*PROBLEM*:
Please return every entry below exactly as written, without any of its pictures.

Dataset excerpts
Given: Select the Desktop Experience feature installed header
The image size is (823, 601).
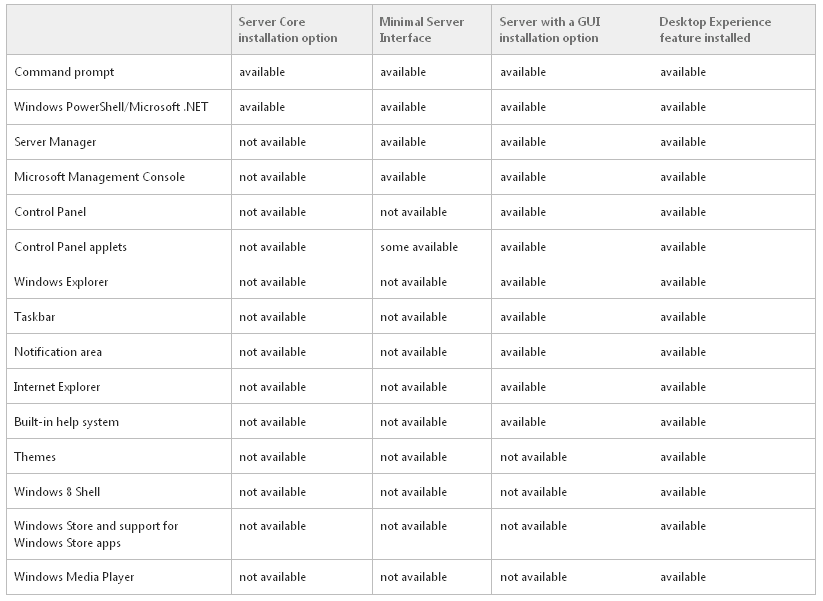Looking at the screenshot, I should point(715,30).
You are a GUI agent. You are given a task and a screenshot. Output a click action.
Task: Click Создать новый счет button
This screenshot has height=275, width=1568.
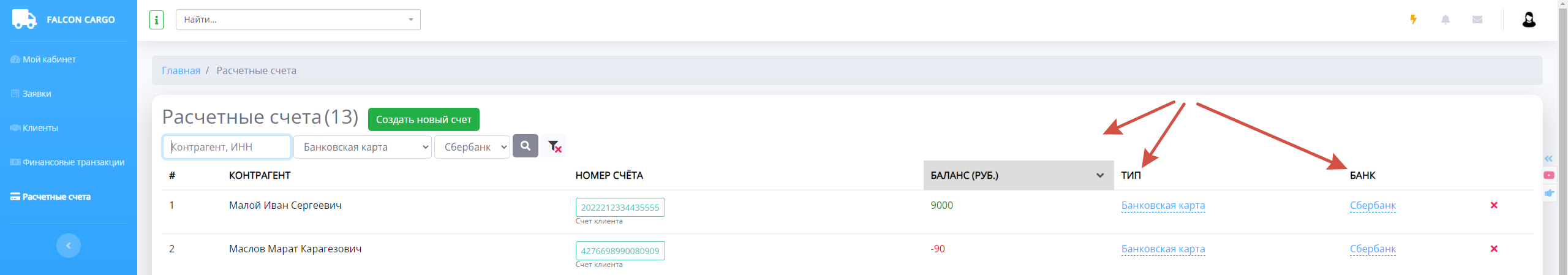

*REPLY TO THE EXERCISE*:
Given: Select the Desktop Experience feature installed header
The image size is (823, 601).
Looking at the screenshot, I should point(715,30).
You are a GUI agent. You are given a task and a screenshot. Output a click action.
Task: Click Создать новый счет button
This screenshot has height=275, width=1568.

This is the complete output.